(Records for this task Opens)

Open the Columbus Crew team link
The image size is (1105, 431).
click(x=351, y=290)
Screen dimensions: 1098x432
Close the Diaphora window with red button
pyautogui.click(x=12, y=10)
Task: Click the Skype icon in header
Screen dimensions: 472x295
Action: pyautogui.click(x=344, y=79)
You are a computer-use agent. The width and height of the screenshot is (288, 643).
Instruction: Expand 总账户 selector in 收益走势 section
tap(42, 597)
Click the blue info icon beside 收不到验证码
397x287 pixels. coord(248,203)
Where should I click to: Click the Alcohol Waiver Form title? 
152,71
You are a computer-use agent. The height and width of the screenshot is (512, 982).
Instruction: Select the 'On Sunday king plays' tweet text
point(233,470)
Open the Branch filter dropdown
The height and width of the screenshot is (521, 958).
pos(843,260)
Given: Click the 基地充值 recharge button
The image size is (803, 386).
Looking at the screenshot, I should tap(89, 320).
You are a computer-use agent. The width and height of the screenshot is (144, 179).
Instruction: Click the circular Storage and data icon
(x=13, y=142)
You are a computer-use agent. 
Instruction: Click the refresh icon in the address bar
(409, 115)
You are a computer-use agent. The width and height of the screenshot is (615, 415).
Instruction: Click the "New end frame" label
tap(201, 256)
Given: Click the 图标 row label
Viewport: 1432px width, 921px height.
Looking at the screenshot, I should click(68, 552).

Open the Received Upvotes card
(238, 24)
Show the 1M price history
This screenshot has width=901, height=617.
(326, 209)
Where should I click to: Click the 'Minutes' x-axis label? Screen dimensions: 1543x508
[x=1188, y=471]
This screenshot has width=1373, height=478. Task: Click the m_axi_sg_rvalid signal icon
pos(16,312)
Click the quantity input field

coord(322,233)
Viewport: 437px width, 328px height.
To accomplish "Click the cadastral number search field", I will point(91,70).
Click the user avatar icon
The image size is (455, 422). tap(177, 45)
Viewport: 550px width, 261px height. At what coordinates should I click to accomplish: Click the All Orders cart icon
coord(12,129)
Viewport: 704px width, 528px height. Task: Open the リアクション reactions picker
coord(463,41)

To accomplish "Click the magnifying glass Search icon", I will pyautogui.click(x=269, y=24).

(Records for this task Closes)

## Your task:
What you return should be the lines from the start of the data through the line with "is (288, 643).", quoted exactly and nothing more.

## Answer section:
Open the Columbus Crew team link
The image size is (1105, 431).
click(x=351, y=290)
Screen dimensions: 1098x432
Close the Diaphora window with red button
pyautogui.click(x=12, y=10)
Task: Click the Skype icon in header
Screen dimensions: 472x295
Action: pyautogui.click(x=344, y=79)
You are a computer-use agent. The width and height of the screenshot is (288, 643).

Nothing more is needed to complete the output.